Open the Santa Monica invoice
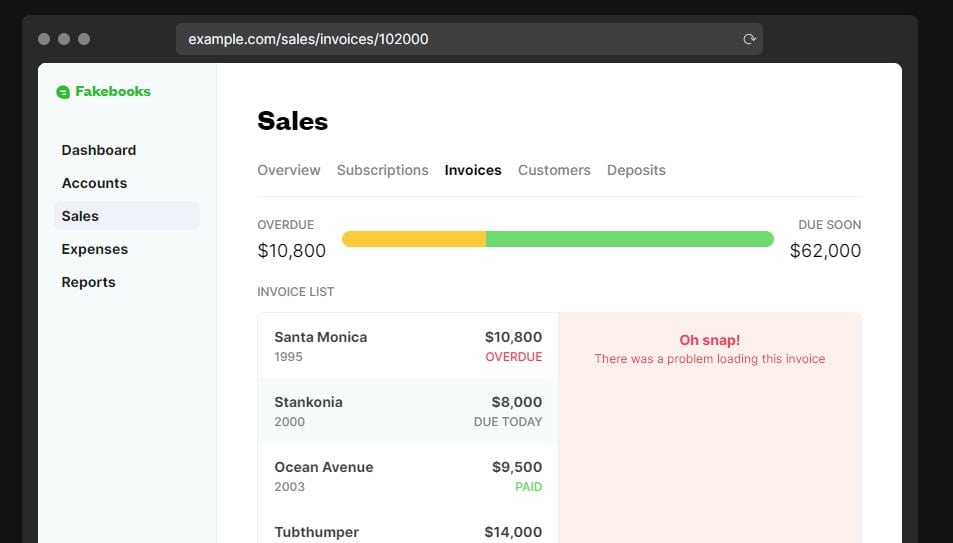 [x=408, y=346]
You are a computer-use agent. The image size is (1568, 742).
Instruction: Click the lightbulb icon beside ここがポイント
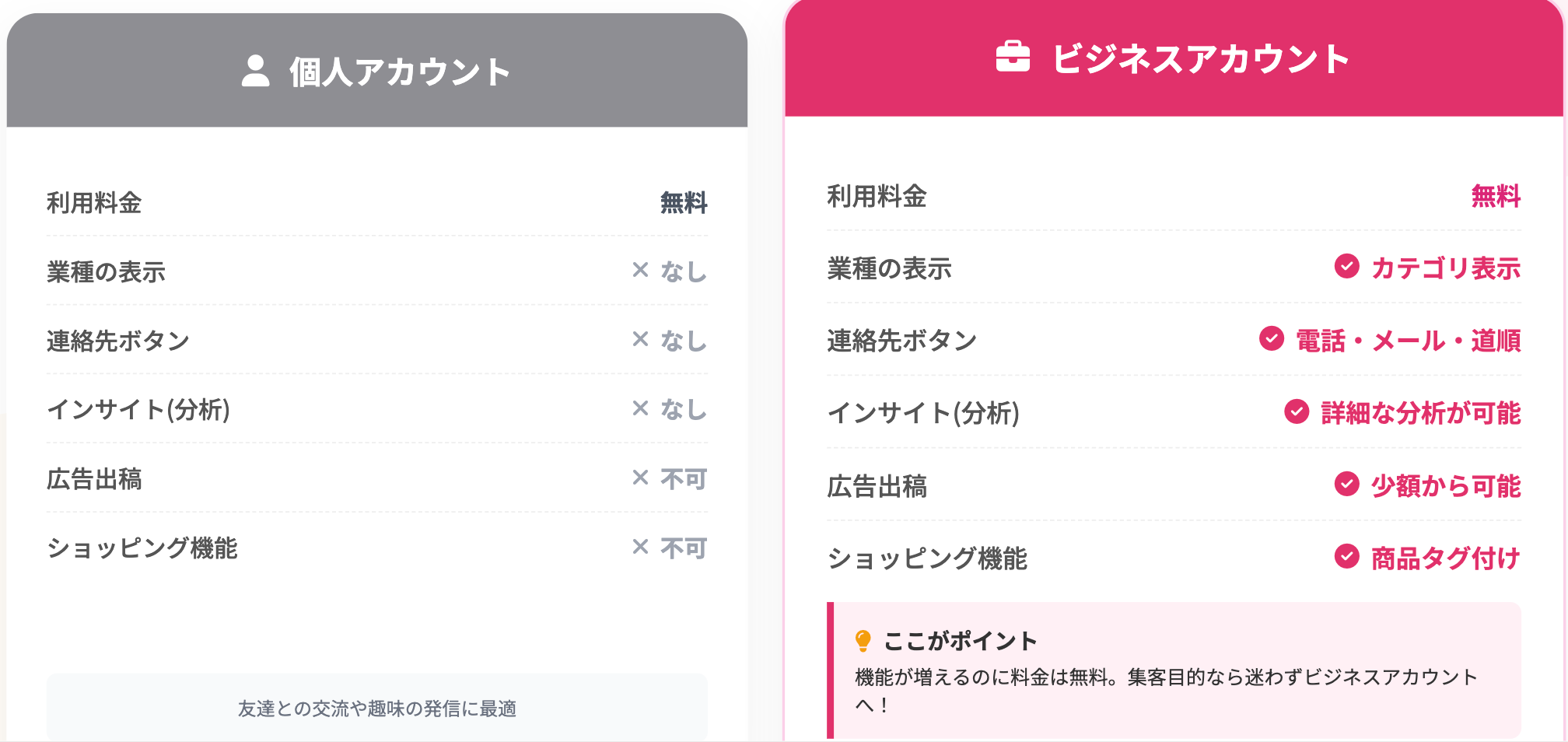(863, 641)
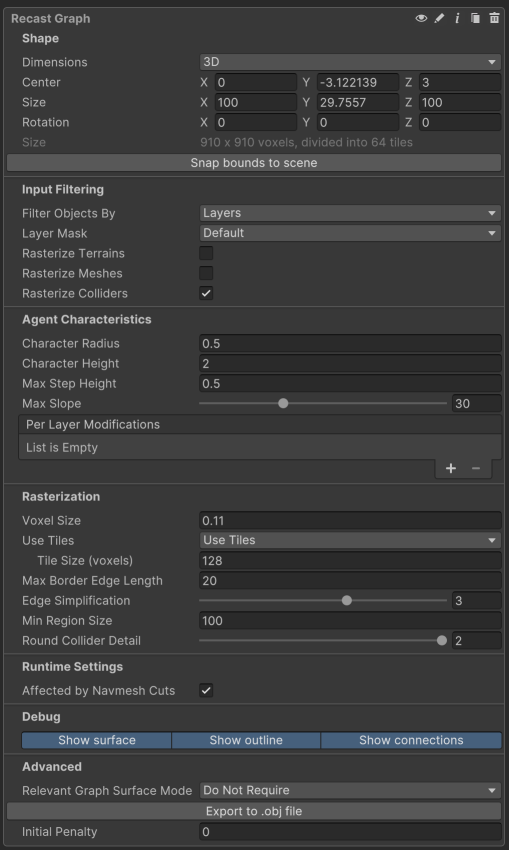Expand the Layer Mask dropdown

click(350, 233)
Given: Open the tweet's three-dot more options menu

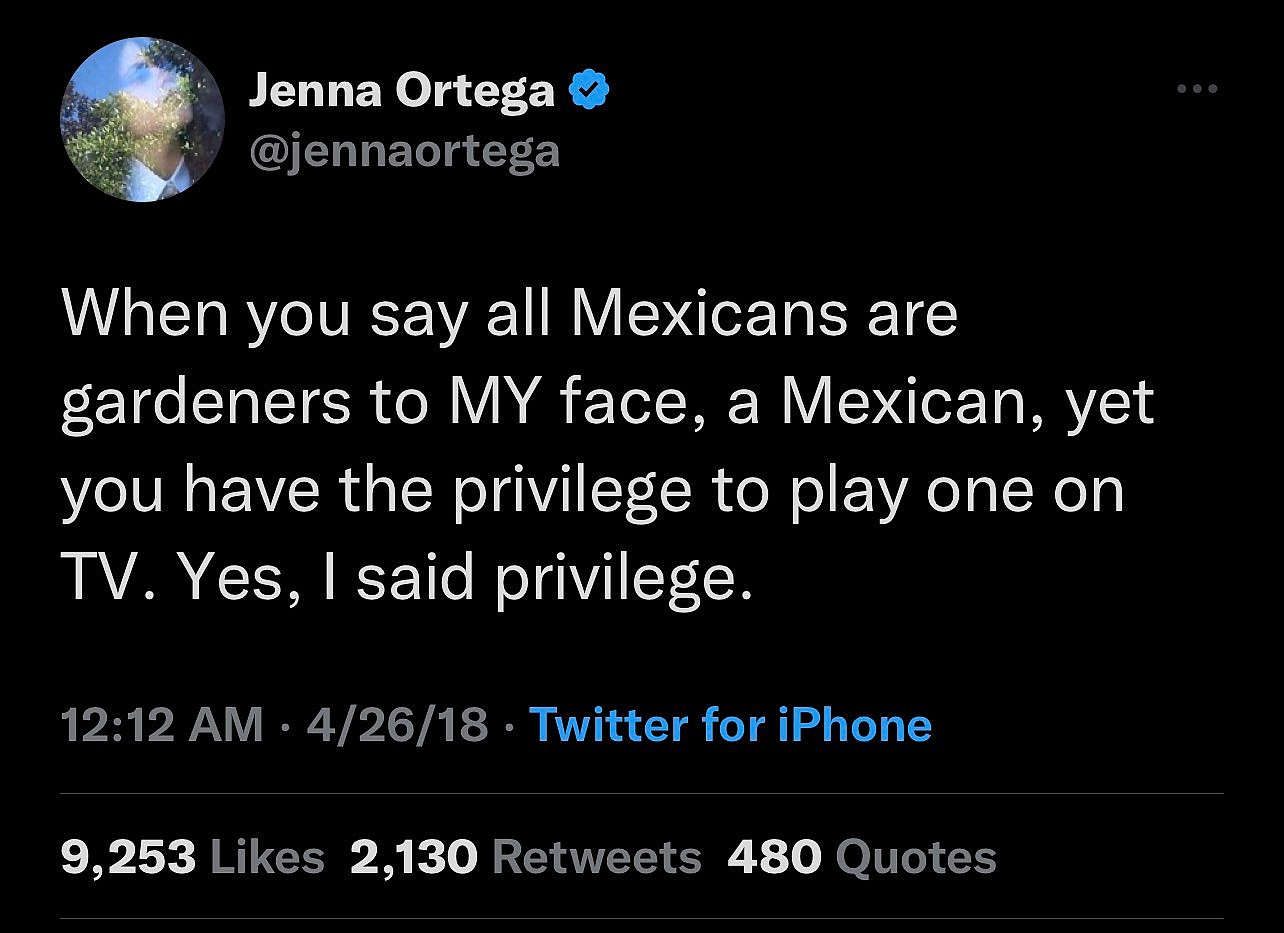Looking at the screenshot, I should point(1196,90).
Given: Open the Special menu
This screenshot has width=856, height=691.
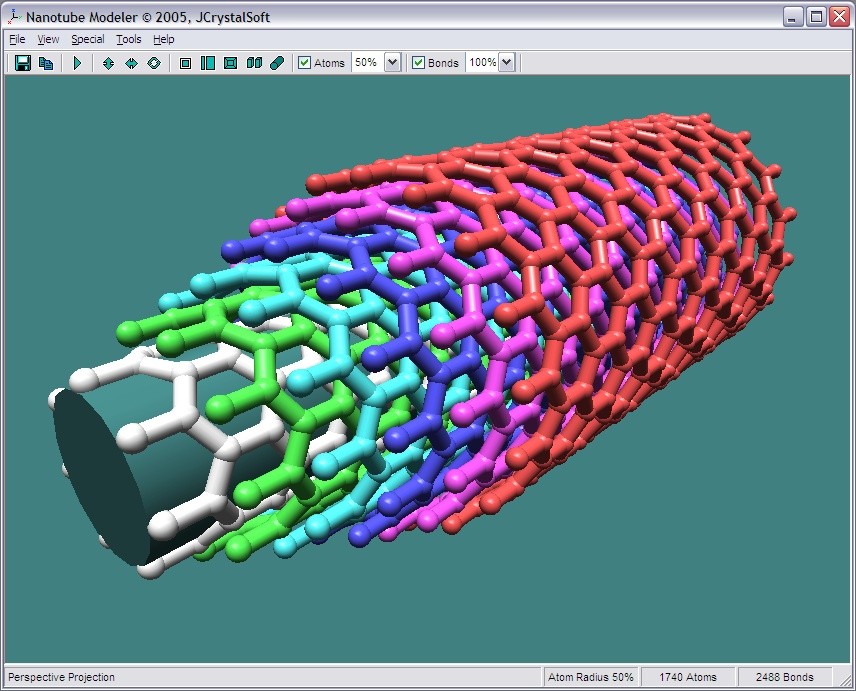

Work to complete:
Drop the images and transcribe the entries above exactly.

Expected output:
Open the Santa Monica invoice
 [x=408, y=346]
You are a computer-use agent. The image size is (1568, 742).
Instruction: Click the lightbulb icon beside ここがポイント
(863, 641)
Expand the Layer Mask dropdown

click(350, 233)
Given: Open the tweet's three-dot more options menu

Looking at the screenshot, I should point(1196,90).
Given: Open the Special menu
This screenshot has width=856, height=691.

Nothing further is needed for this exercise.